- Data listing -

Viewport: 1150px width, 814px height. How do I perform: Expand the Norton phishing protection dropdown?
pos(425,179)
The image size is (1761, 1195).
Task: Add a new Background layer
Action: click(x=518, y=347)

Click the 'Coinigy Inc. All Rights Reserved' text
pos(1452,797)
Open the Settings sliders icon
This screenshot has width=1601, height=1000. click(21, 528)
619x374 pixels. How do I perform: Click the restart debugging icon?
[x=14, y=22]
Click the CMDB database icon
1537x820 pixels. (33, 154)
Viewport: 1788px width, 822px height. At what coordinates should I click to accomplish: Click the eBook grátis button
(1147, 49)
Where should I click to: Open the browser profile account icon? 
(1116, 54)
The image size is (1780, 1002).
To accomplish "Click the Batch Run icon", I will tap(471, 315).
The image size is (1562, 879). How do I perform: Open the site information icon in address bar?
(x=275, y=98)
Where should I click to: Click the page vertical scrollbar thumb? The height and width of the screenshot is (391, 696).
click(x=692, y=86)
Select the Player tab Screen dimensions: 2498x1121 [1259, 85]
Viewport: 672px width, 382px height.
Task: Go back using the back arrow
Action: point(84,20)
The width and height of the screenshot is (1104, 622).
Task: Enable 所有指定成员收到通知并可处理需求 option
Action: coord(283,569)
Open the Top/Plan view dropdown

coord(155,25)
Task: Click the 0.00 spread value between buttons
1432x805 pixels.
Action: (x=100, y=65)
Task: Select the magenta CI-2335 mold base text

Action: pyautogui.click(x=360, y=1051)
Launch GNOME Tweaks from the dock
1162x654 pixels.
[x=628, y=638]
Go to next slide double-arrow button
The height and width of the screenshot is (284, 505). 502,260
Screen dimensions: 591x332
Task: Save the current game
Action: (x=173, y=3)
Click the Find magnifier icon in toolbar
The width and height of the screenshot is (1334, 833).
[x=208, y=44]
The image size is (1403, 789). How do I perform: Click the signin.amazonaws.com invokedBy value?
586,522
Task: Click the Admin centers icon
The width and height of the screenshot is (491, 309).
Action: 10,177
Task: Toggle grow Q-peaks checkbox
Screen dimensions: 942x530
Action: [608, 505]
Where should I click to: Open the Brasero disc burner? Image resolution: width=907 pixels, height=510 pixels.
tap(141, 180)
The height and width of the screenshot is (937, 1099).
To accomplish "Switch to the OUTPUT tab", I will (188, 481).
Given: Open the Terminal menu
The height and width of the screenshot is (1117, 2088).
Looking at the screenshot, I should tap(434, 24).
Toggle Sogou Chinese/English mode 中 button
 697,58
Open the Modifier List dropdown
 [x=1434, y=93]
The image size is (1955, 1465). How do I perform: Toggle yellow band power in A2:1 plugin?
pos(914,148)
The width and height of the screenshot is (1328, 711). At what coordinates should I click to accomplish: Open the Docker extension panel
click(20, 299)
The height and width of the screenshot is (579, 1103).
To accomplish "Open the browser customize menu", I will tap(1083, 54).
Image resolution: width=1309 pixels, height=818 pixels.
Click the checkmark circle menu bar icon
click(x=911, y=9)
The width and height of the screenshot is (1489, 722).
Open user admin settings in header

- Task item -
Nothing in the listing should change; repeat it in full.

- Response -
Viewport: 1150px width, 814px height. How do I perform: Expand the Norton phishing protection dropdown?
pos(425,179)
The image size is (1761, 1195).
Task: Add a new Background layer
Action: click(x=518, y=347)

Click the 'Coinigy Inc. All Rights Reserved' text
pos(1452,797)
Open the Settings sliders icon
This screenshot has width=1601, height=1000. click(21, 528)
619x374 pixels. How do I perform: Click the restart debugging icon?
[x=14, y=22]
Click the CMDB database icon
1537x820 pixels. (33, 154)
Viewport: 1788px width, 822px height. At what coordinates should I click to accomplish: Click the eBook grátis button
(1147, 49)
Where should I click to: Open the browser profile account icon? 
(1116, 54)
The image size is (1780, 1002).
To accomplish "Click the Batch Run icon", I will tap(471, 315).
The image size is (1562, 879). How do I perform: Open the site information icon in address bar?
(x=275, y=98)
Where should I click to: Click the page vertical scrollbar thumb? The height and width of the screenshot is (391, 696).
click(x=692, y=86)
Select the Player tab Screen dimensions: 2498x1121 [1259, 85]
Viewport: 672px width, 382px height.
Task: Go back using the back arrow
Action: point(84,20)
The width and height of the screenshot is (1104, 622).
Task: Enable 所有指定成员收到通知并可处理需求 option
Action: coord(283,569)
Open the Top/Plan view dropdown

coord(155,25)
Task: Click the 0.00 spread value between buttons
1432x805 pixels.
Action: (x=100, y=65)
Task: Select the magenta CI-2335 mold base text

Action: pyautogui.click(x=360, y=1051)
Launch GNOME Tweaks from the dock
1162x654 pixels.
[x=628, y=638]
Go to next slide double-arrow button
The height and width of the screenshot is (284, 505). 502,260
Screen dimensions: 591x332
Task: Save the current game
Action: (x=173, y=3)
Click the Find magnifier icon in toolbar
The width and height of the screenshot is (1334, 833).
[x=208, y=44]
The image size is (1403, 789). How do I perform: Click the signin.amazonaws.com invokedBy value?
586,522
Task: Click the Admin centers icon
The width and height of the screenshot is (491, 309).
Action: 10,177
Task: Toggle grow Q-peaks checkbox
Screen dimensions: 942x530
Action: [608, 505]
Where should I click to: Open the Brasero disc burner? Image resolution: width=907 pixels, height=510 pixels.
tap(141, 180)
The height and width of the screenshot is (937, 1099).
To accomplish "Switch to the OUTPUT tab", I will (188, 481).
Given: Open the Terminal menu
The height and width of the screenshot is (1117, 2088).
Looking at the screenshot, I should tap(434, 24).
Toggle Sogou Chinese/English mode 中 button
 697,58
Open the Modifier List dropdown
 [x=1434, y=93]
The image size is (1955, 1465). How do I perform: Toggle yellow band power in A2:1 plugin?
pos(914,148)
The width and height of the screenshot is (1328, 711). At what coordinates should I click to accomplish: Open the Docker extension panel
click(20, 299)
The height and width of the screenshot is (579, 1103).
To accomplish "Open the browser customize menu", I will tap(1083, 54).
Image resolution: width=1309 pixels, height=818 pixels.
Click the checkmark circle menu bar icon
click(x=911, y=9)
The width and height of the screenshot is (1489, 722).
Open user admin settings in header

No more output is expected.